Mohammed was right. Masa fluttered lightly from cliff to cliff like a white dove.
At times he stood still and looked behind him.
It perhaps occurred to him that he was walking too rapidly, and should give her time to rest. Or he feared, perhaps, the heavenly form might suddenly vanish like the vision of a dream.
"See," said he, pointing to the moon now waxing pale in the heavens. "See, the night is drawing to a close, and day is about to break. I wish to see the sun rise with you, O Masa!"
"I, too, desire it," was whispered in her heart, but her lips did not utter the words. "Lead the way, I follow you."
The whispering of the lips was to him as the command of a sovereign; he quickly turned and continued the ascent.
They had now reached the crest. And there, high above all earthly care and sorrow, the two, the youth and maiden stood, alone upon the lofty plateau.
They stood upon the spot of which Mohammed had said that it was not yet desecrated by the foot of man. Here it was lonely and solemn; here Allah and holy Nature could alone hear his words. And now, overcome by the wondrous picture that lay spread out before them, and perhaps unconsciously, Mohammed took the girl's hand; and, without being conscious of it, she allowed him to take it in his own and pass it to his lips.

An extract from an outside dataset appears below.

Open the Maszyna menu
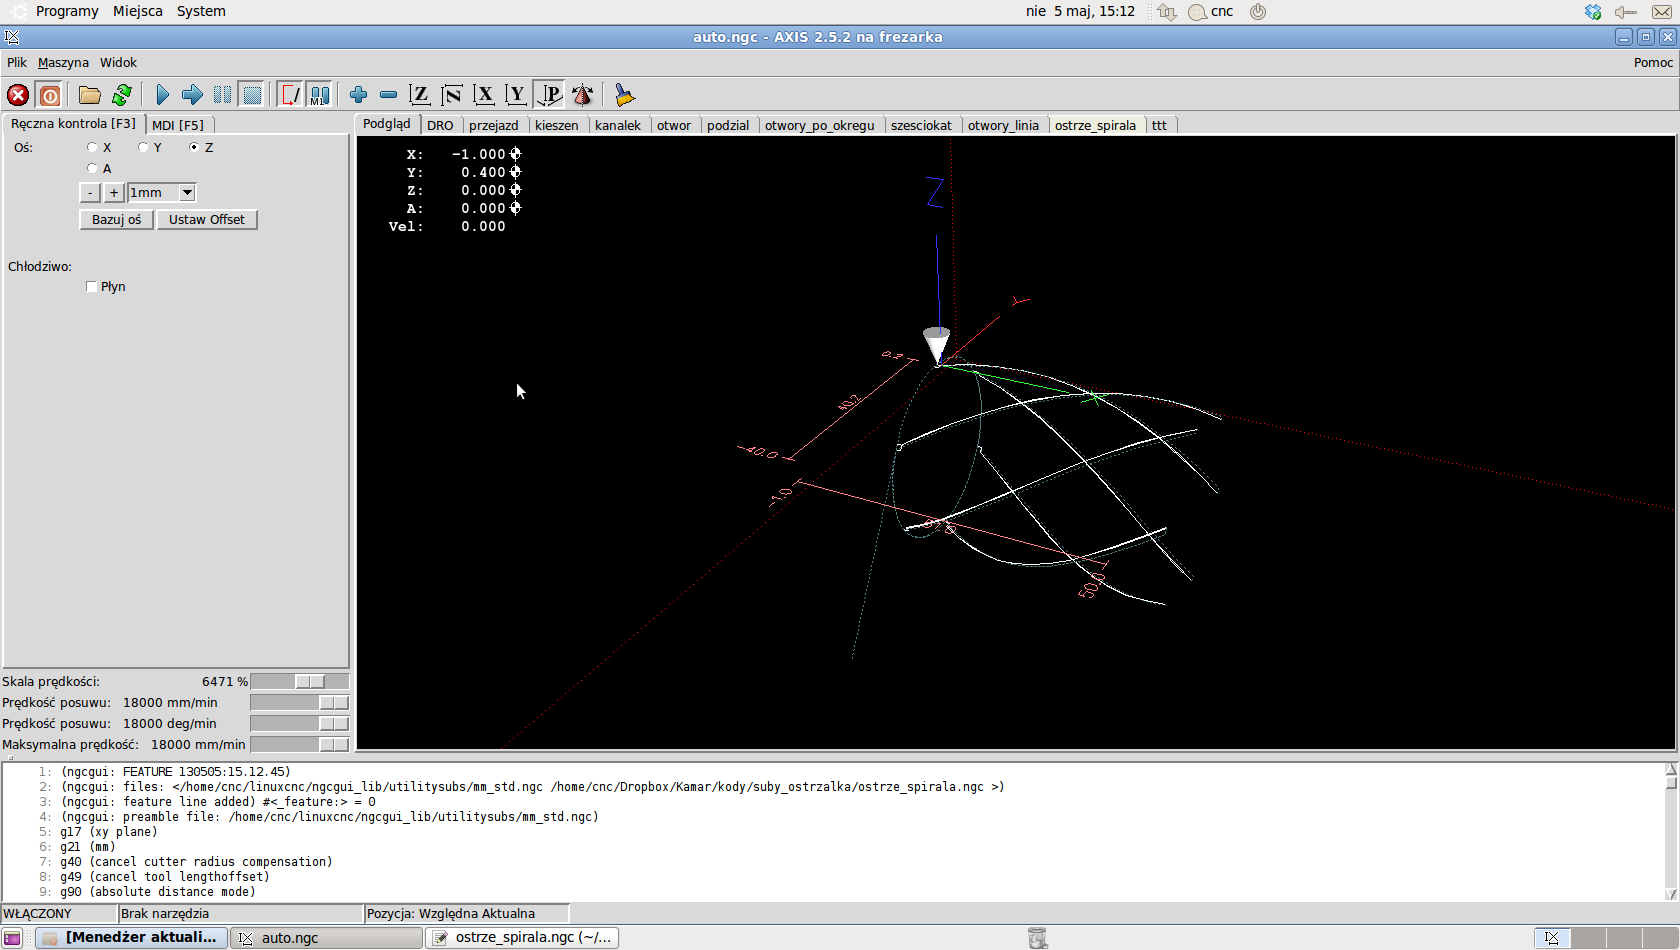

The moon had vanished beneath the horizon, and there, where heaven and earth seemed united in sweet harmony, a purple hue, like a messenger from God, gradually overspread the sky. Who could tell where the earth ended and the heavens began; where the waves ceased to murmur and were commingled with the skies in Godlike majesty and love? Little purple clouds chased each other across the heavens like flying cupids, and here and there a star still faintly sparkling as if to tell of the Divine mysteries of creation.